[[ SUPPLIED MATERIAL, beginning ]]
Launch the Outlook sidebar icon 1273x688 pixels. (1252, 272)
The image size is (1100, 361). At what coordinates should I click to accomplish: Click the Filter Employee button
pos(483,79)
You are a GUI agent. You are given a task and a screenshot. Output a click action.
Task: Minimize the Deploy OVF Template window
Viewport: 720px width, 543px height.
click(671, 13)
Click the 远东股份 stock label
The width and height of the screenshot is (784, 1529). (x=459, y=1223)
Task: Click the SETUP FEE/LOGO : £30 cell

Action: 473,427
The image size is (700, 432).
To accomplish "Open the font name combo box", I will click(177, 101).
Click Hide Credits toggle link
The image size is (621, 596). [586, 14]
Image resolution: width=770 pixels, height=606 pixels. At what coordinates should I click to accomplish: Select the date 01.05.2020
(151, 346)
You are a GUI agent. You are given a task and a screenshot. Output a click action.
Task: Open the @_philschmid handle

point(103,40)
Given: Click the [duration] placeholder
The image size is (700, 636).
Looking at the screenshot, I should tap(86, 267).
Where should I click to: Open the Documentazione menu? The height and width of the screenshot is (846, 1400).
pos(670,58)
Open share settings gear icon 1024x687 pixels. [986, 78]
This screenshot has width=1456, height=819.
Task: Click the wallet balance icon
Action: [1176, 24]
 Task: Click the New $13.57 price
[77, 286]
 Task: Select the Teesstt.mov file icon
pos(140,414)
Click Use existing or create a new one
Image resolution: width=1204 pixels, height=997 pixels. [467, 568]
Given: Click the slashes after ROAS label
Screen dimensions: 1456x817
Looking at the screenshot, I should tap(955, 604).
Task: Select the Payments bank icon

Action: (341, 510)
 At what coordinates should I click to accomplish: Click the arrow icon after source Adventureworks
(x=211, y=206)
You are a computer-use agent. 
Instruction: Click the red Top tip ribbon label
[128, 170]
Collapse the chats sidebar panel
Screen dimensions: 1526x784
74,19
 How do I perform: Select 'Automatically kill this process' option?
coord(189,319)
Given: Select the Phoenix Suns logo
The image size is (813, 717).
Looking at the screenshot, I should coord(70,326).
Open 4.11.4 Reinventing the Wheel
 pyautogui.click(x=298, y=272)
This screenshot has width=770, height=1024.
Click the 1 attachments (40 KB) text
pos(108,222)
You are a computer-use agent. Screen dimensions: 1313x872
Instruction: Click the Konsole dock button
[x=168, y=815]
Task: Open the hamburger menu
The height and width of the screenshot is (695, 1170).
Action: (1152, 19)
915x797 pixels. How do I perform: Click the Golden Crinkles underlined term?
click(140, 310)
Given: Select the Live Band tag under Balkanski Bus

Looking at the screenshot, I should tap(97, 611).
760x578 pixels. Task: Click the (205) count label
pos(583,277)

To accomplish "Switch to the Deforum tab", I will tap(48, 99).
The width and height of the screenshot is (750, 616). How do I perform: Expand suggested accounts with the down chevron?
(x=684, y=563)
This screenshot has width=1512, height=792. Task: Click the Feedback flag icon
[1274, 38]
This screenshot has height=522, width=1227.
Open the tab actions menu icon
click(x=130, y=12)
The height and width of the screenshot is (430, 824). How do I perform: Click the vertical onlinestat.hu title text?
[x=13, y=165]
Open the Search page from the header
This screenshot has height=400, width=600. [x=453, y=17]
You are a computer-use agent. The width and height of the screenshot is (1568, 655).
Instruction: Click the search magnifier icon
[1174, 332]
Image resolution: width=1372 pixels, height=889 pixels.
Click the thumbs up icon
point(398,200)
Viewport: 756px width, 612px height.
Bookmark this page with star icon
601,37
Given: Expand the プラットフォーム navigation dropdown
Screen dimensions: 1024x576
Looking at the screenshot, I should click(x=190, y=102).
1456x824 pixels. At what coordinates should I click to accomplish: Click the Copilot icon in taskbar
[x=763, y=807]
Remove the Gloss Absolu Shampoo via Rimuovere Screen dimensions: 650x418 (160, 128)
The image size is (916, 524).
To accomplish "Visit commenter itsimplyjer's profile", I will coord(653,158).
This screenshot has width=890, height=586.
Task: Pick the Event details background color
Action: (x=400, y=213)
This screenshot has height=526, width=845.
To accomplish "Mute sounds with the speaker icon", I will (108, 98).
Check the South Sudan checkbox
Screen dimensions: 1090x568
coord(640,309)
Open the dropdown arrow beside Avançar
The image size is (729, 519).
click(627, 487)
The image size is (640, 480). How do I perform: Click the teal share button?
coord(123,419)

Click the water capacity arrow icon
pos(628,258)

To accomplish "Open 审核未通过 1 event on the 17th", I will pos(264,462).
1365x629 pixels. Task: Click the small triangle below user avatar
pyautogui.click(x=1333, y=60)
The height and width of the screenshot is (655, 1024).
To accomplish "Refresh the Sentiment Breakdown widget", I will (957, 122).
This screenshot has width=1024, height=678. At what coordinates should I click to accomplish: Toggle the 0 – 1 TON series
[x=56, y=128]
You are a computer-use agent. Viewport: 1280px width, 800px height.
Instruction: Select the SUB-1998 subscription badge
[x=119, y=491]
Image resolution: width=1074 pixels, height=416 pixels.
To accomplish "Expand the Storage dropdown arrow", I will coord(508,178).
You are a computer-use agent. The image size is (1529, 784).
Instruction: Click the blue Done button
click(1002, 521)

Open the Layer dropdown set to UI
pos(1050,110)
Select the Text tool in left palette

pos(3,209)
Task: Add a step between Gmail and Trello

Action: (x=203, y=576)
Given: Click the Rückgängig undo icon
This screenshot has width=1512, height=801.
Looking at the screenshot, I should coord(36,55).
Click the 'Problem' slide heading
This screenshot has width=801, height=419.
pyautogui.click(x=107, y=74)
[[ SUPPLIED MATERIAL, end ]]
Lines of the listing above that contain the word "computer" must all be copied.

> [TASK ANSWER]:
You are a computer-use agent. 
You are a computer-use agent. Screen dimensions: 1313x872
You are a computer-use agent. The width and height of the screenshot is (1568, 655).
You are a computer-use agent. Viewport: 1280px width, 800px height.
You are a computer-use agent. The image size is (1529, 784).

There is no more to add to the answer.